Saint Thomas of Canterbury, Bolton

Stay with us, Lord, on our journey

Cycle C

Twenty First Sunday in Ordinary Time

caravaggio, jesus.jpg

Luke 13:22-30

“Sir, will there be only a few saved?”

The question put to Jesus is one which intrigues us still: ‘will many or only a few be saved?’ Jesus does not answer that question, but addresses the need for everyone to strive for salvation. He points out that salvation does not come to anyone automatically, or without some degree of personal effort and commitment. To ‘try your best’ really means to persevere in the demanding personal struggle required to enter by the narrow door.

Jesus then expands on the need for personal commitment. No use simply to be a member of God’s chosen people; nor will it do simply to be able to claim some superficial familiarity with Jesus. People may have come near to him, but not been for him. The master of the house will be looking for personal commitment. It costs something to enter into the household of God, and the cost can only be met personally. Jesus then goes on to say that people “from east to west, from north to south, will come to take their place at the feast in the kingdom of God”.

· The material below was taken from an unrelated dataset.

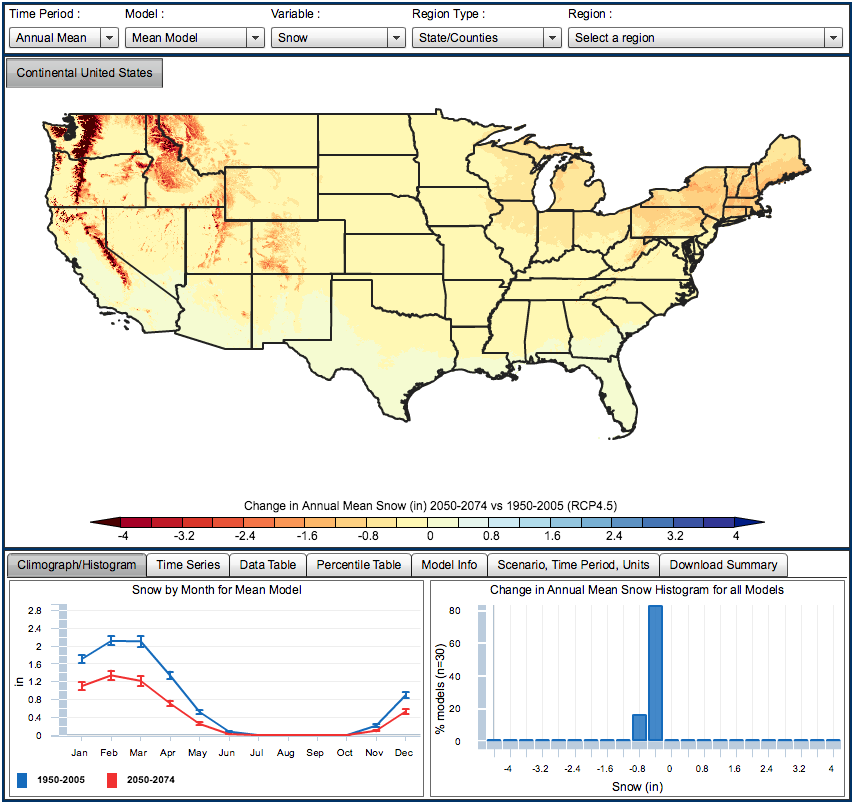854x804 pixels.
Task: Toggle the blue 1950-2005 legend square
Action: tap(24, 780)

There is a warning here: salvation does not come simply from being a member of the ‘right’ group, or from having dined with the ‘right’ company. Some who feel cosy about the future will have their expectations turned upside down. The ‘in’ group may find themselves left out, while the ‘outsiders’ will be the ones welcomed in. Once again Jesus confronts us with God’s reversal of human values. To be ‘in’ with God does not compare with the demands of belonging to the ‘great and the good’ of this world. It is not a question of class or connections. It is, in the first place, a question of God’s favour and then of our honest struggle to respond.